**What the task requires**
For this exercise, repeat exactly the lines below starting at the line holding "This screenshot has width=509, height=420." and ending at the line holding "Task: Select the", both included, with no extra lines and no pictures.

-------- Provided data

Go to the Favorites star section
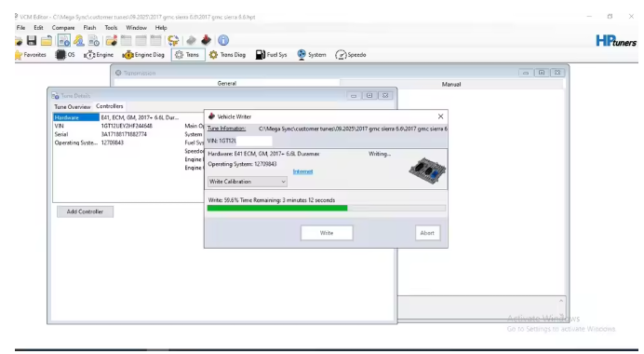 click(31, 55)
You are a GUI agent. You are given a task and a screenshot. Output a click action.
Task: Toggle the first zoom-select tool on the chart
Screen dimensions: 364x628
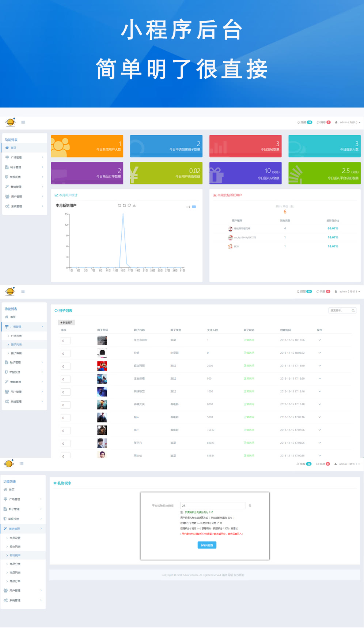(x=120, y=206)
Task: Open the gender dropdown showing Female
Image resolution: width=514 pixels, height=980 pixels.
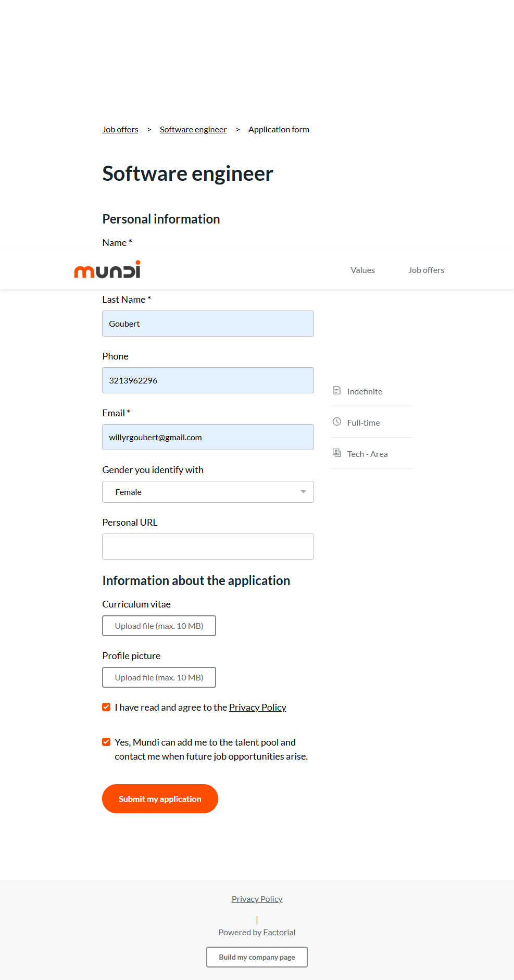Action: click(x=207, y=492)
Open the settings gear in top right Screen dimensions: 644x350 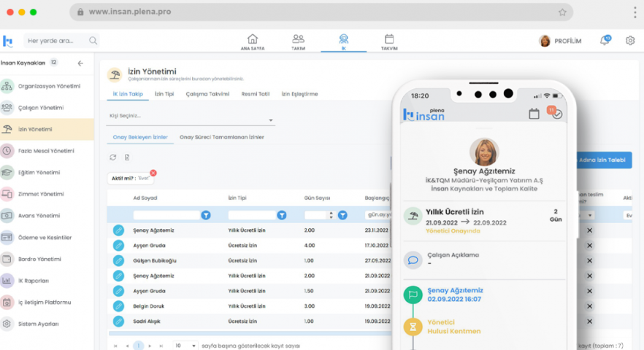point(630,41)
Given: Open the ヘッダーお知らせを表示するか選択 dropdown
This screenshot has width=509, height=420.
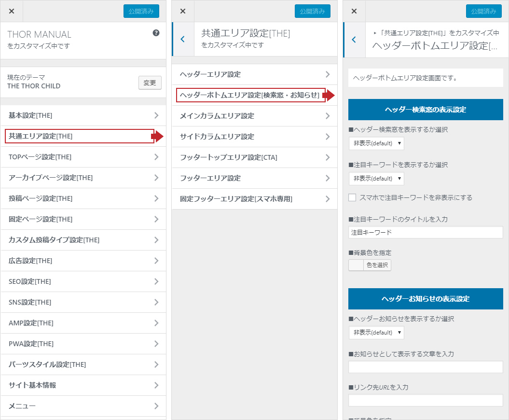Looking at the screenshot, I should 376,333.
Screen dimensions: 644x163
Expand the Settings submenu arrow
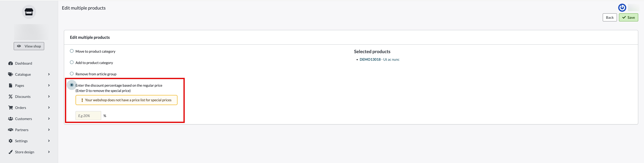(x=49, y=141)
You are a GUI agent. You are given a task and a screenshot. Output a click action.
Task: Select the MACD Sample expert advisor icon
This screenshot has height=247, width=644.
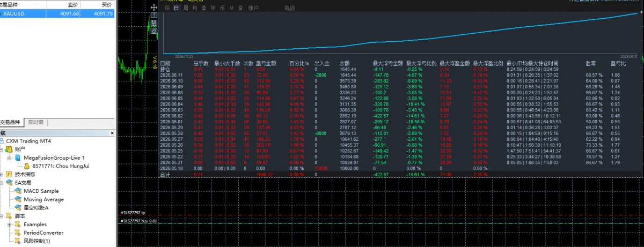18,191
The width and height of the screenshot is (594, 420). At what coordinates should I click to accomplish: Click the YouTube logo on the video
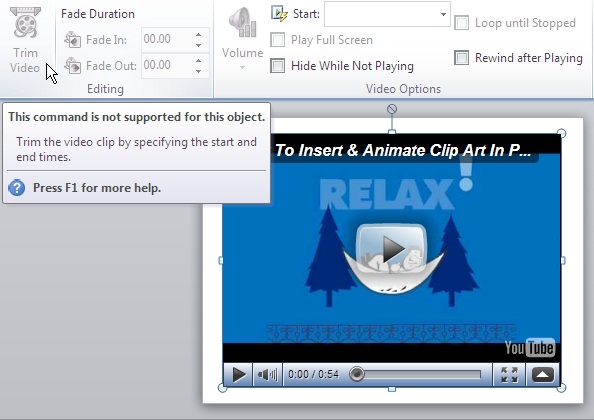coord(530,348)
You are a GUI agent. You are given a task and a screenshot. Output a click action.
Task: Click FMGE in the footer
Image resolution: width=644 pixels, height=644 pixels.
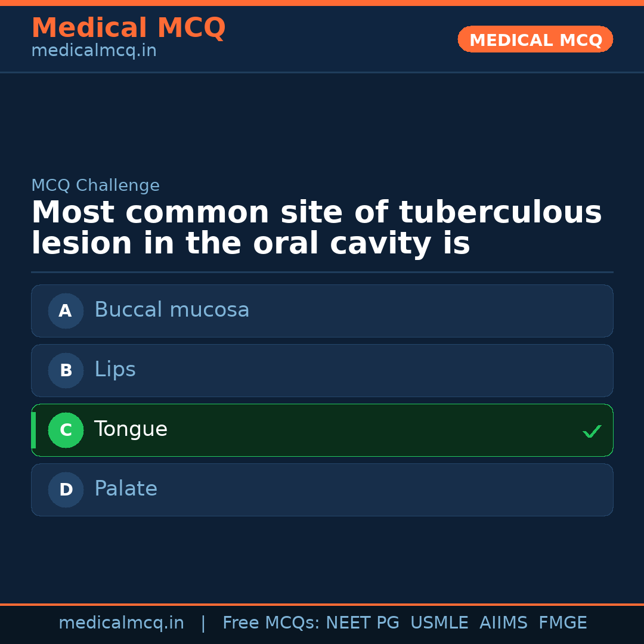coord(562,623)
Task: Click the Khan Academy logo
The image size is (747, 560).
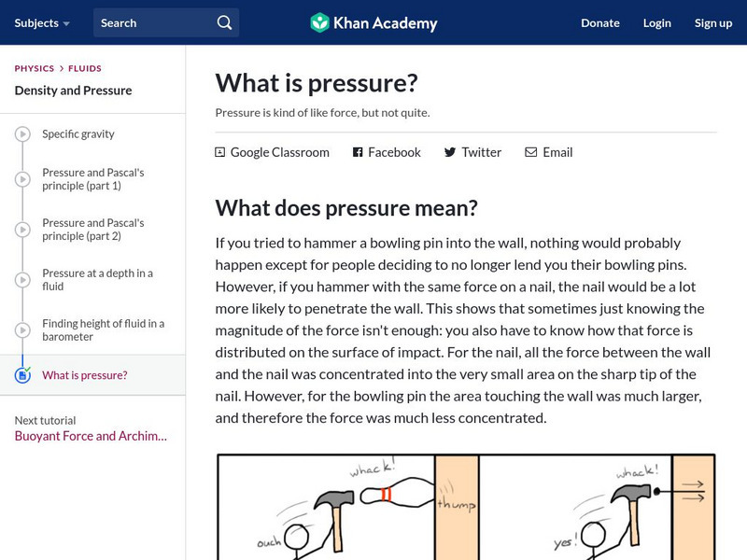Action: (x=373, y=22)
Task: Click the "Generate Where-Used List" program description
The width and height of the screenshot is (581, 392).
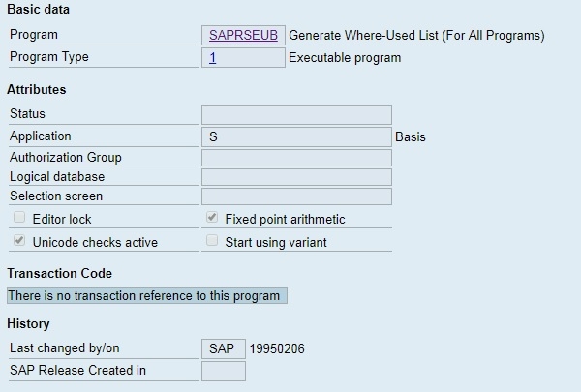Action: pyautogui.click(x=416, y=35)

----------------

**Task output**
This screenshot has width=509, height=420.
Looking at the screenshot, I should 376,333.
Screen dimensions: 644x163
Expand the Settings submenu arrow
(x=49, y=141)
You are a GUI agent. You are given a task and a screenshot. Output a click action.
Task: Select the MACD Sample expert advisor icon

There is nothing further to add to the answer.